(What you need to do):
In the material below, the lines to repeat exactly run from the one containing "Viewport: 707px width, 456px height." to the very last line, both included.

(Provided records):
________________
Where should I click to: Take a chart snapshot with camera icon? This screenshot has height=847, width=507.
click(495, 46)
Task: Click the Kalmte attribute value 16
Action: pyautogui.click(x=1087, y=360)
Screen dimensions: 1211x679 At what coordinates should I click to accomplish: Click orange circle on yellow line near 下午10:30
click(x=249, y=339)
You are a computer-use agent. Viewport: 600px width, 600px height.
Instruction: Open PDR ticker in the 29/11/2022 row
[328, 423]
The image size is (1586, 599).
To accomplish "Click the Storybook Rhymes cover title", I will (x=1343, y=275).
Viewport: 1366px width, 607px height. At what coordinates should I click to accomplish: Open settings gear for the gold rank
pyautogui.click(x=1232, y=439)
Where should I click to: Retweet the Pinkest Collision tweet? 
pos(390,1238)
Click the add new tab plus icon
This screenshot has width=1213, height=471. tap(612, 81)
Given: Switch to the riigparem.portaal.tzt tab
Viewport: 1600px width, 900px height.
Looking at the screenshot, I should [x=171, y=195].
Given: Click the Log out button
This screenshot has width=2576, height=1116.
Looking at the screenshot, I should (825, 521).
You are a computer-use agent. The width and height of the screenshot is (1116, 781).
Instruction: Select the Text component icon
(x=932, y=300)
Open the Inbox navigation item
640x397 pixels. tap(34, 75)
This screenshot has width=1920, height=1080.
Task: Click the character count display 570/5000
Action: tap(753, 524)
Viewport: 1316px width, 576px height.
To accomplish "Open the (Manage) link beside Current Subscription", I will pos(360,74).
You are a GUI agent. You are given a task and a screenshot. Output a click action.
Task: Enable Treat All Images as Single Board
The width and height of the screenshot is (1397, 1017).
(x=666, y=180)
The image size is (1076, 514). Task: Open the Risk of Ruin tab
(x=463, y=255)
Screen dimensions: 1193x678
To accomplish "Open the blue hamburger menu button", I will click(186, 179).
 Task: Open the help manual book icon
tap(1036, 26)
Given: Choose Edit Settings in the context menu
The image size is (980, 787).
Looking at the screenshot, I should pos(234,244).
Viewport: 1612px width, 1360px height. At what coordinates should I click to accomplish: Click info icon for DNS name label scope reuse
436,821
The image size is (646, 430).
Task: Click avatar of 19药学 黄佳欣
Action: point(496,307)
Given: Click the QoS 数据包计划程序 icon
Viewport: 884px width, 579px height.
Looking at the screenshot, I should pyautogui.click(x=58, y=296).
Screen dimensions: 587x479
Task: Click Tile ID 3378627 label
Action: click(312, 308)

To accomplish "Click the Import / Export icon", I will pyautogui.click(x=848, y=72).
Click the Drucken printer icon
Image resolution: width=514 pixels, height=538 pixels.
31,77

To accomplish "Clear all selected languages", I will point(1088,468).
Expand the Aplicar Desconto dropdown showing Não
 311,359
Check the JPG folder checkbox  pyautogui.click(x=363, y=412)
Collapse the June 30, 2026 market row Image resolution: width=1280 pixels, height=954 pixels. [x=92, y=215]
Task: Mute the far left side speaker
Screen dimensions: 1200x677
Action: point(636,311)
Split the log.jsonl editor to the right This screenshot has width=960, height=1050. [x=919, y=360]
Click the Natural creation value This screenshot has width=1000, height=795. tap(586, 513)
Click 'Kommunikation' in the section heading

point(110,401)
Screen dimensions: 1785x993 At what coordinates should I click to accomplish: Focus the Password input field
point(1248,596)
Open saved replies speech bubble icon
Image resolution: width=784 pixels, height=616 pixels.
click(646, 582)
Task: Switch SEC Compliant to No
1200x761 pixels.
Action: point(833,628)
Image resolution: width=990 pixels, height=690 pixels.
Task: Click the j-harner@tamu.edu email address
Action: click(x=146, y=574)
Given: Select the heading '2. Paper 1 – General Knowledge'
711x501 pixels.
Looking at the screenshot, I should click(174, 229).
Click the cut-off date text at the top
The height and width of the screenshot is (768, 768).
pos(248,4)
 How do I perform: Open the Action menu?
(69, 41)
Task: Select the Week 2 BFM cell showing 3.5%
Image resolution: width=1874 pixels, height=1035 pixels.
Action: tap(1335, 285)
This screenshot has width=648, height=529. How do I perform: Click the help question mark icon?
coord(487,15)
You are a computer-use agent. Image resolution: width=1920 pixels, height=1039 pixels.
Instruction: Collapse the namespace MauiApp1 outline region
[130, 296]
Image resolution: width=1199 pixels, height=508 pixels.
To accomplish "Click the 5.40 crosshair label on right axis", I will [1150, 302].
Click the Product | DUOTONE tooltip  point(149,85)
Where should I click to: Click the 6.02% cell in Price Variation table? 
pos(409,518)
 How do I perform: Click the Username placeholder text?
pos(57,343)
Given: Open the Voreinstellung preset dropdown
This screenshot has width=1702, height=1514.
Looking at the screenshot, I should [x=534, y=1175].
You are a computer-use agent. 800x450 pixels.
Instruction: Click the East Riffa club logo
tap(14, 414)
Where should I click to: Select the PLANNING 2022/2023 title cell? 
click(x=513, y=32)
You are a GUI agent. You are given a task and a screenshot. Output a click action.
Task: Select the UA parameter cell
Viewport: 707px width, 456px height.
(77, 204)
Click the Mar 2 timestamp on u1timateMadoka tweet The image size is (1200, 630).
________________
(Exercise result):
Viewport: 707px width, 456px height.
(77, 204)
Click the Mar 2 timestamp on u1timateMadoka tweet The image size is (1200, 630).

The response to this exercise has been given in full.